CHALLENGE
Copy the items below word for word, starting with the line that contains "Given: Switch to the Information browser tab" and going on through the line that contains "Action: tap(328, 388)".

ENTRIES SUPPLIED
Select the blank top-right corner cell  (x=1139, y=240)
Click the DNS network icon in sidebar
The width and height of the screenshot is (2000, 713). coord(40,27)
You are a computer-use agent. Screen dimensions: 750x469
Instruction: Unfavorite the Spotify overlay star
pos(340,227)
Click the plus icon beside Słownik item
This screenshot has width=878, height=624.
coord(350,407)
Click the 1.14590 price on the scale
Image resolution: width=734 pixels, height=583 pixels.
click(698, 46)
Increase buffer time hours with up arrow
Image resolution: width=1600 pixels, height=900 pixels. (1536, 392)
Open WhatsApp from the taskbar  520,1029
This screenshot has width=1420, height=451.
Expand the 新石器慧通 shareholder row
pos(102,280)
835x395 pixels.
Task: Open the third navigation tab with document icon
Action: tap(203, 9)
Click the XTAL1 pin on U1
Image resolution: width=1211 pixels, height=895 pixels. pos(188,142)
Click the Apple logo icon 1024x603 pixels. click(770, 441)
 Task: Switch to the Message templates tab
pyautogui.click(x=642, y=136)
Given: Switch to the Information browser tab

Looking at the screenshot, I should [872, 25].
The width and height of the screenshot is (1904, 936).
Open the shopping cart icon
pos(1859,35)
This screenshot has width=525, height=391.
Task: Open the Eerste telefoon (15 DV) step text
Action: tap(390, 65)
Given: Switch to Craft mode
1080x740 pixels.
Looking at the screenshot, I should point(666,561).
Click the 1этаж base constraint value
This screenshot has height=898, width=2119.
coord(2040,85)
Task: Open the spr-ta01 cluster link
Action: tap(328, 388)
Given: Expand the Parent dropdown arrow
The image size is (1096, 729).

REPLY TO THE EXERCISE
Given: Switch to the Information browser tab

Looking at the screenshot, I should [872, 25].
The width and height of the screenshot is (1904, 936).
Open the shopping cart icon
pos(1859,35)
This screenshot has width=525, height=391.
Task: Open the Eerste telefoon (15 DV) step text
Action: tap(390, 65)
Given: Switch to Craft mode
1080x740 pixels.
Looking at the screenshot, I should point(666,561).
Click the 1этаж base constraint value
This screenshot has height=898, width=2119.
coord(2040,85)
Task: Open the spr-ta01 cluster link
Action: tap(328, 388)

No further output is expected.